A 1984 grad—and the first graduate of the combined Calvin-Hope nursing program—Boss Potts has been teaching nursing strategies, pharmacology and leadership management at Calvin, both part- and full-time, since 2000. She takes nursing students to Belize every year to give them greater understanding and compassion for how people in poorer countries live.
Memorization and rap
Every Calvin senior in the nursing program is required to take pharmacology, so they all pass through her class, and when they do, they meet Will Smith. “Memorizing things can get boring for students, so one of the things they do is make a drug commercial,” she explained. Boss Potts typically kicks things off with a Fresh Prince of Bel Air-themed spot. Thereafter, the photo of Will Smith announces that it’s commercial time in class.

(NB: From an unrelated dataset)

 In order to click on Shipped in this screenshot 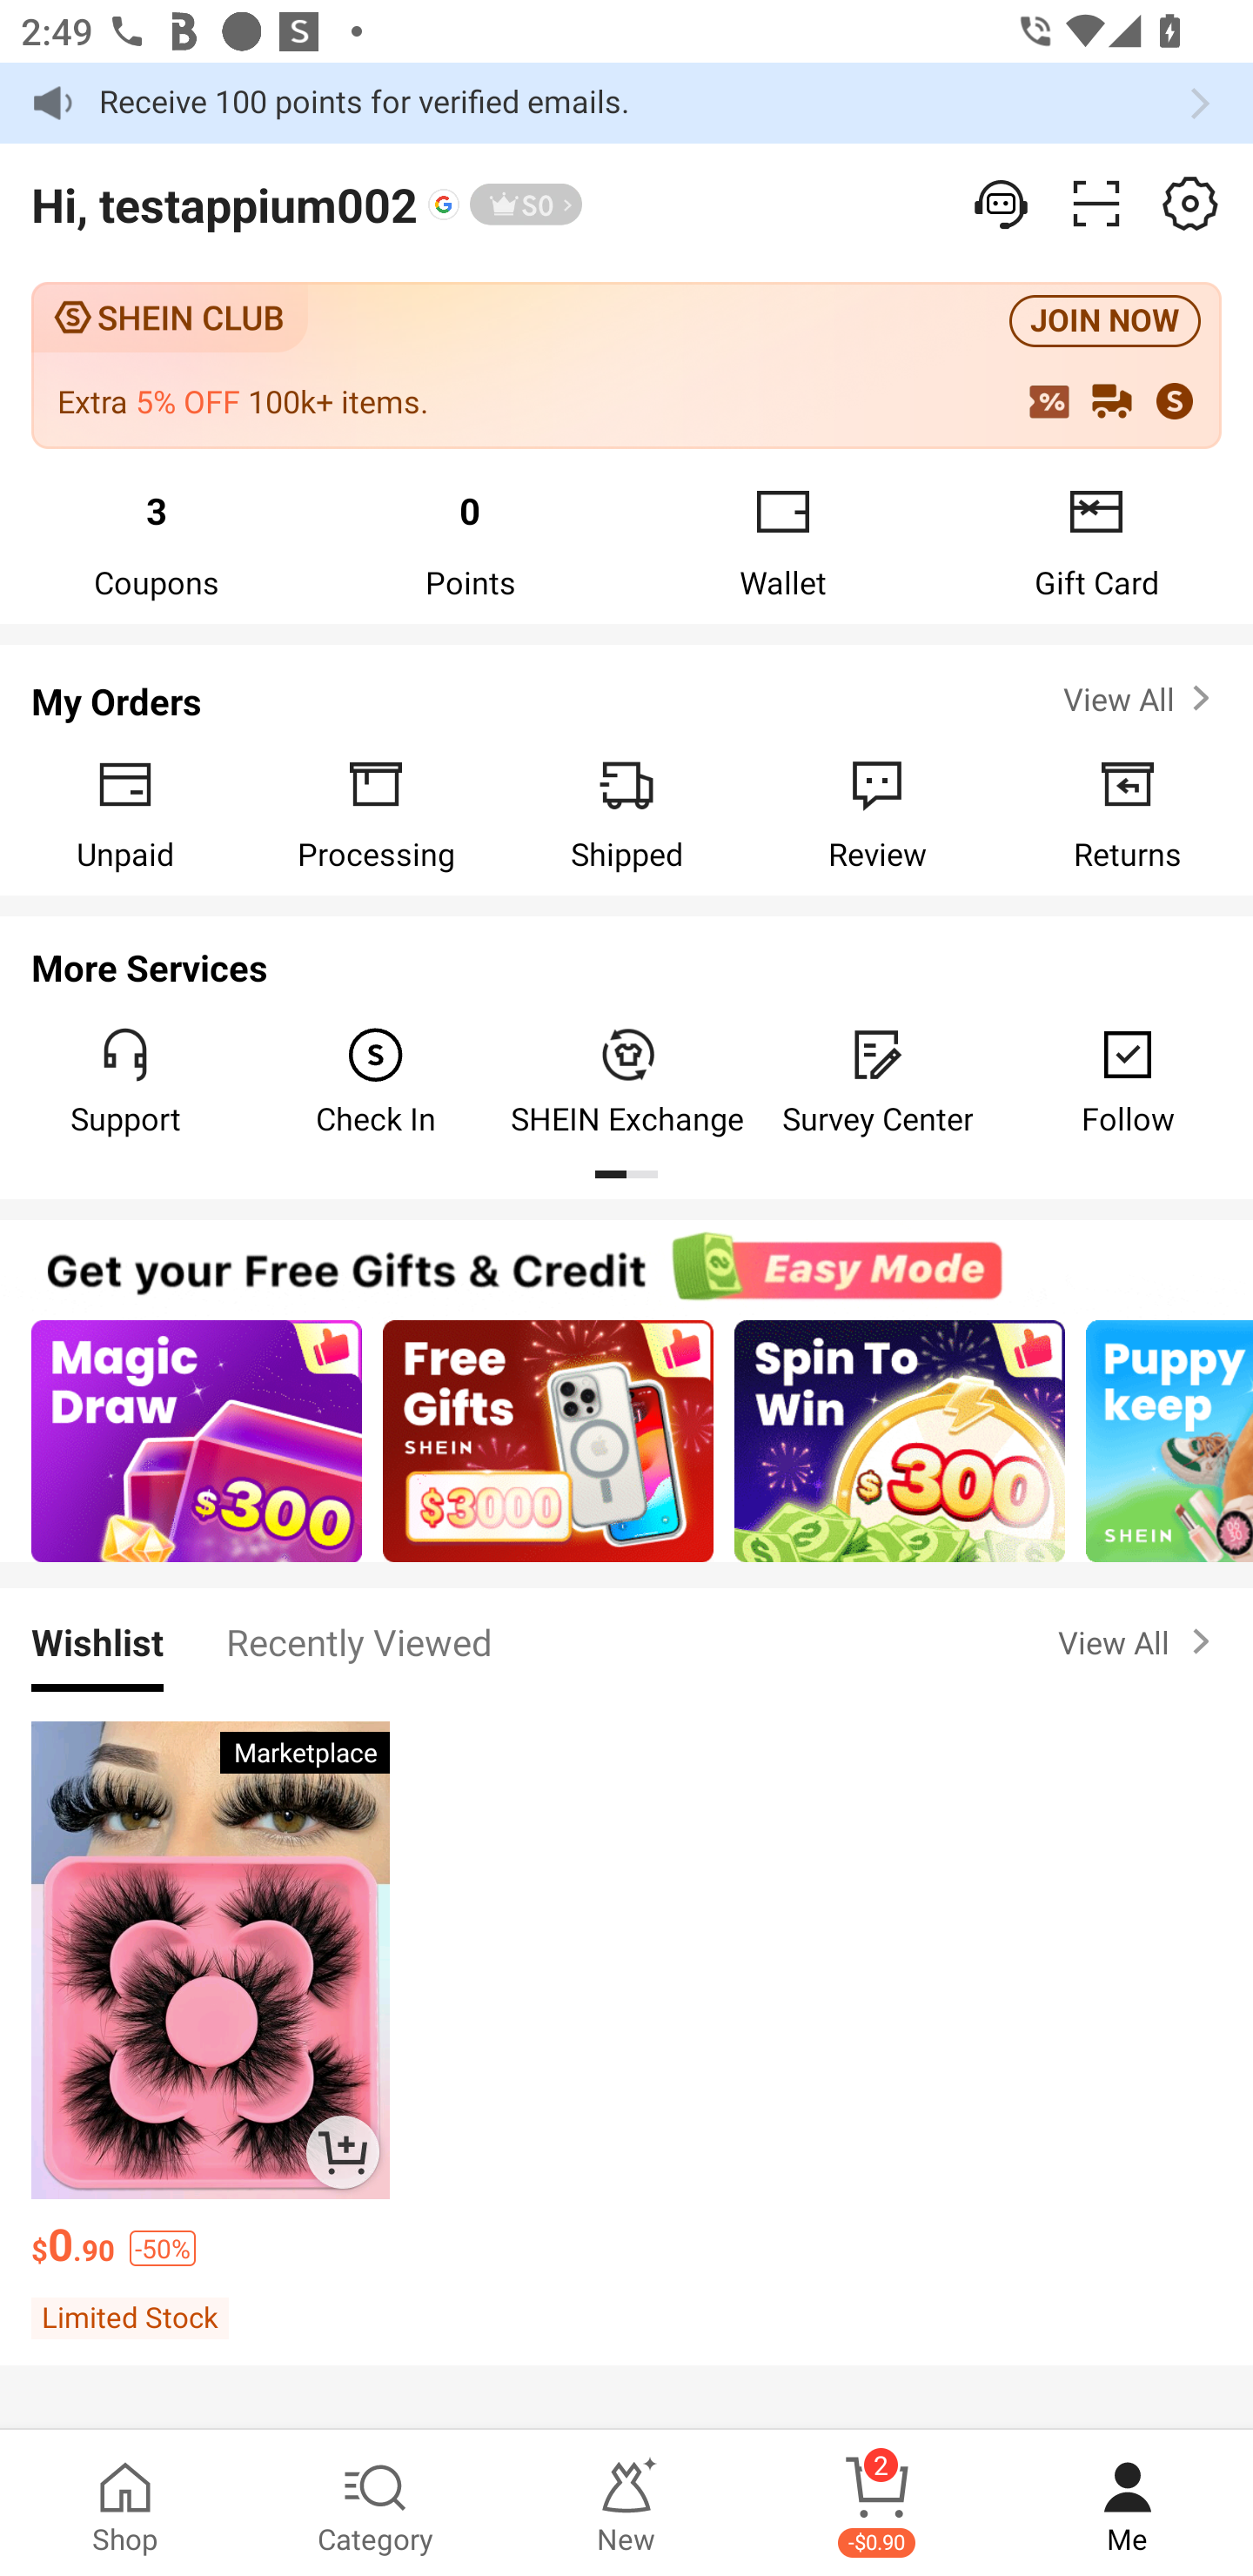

There have been some less-amusing class times, Boss Potts admitted. This past year, her house burned down. Her students responded by showering her with care. “They are just the greatest group of students ever,” she said, “caring, compassionate, loving, tender.”
At Tuesday’s celebration, the students left their names and messages on the congratulations posters displayed throughout the atrium. The Professor of the Year celebration had disrupted the annual poster session hosted every spring by the nursing department.
Zylstra added the donuts, the well-wishers (Warners and Jen were previous recipients of the honor) and the overall disruption. “I think it makes it more memorable for the students when you make a big deal about what they do,” he said.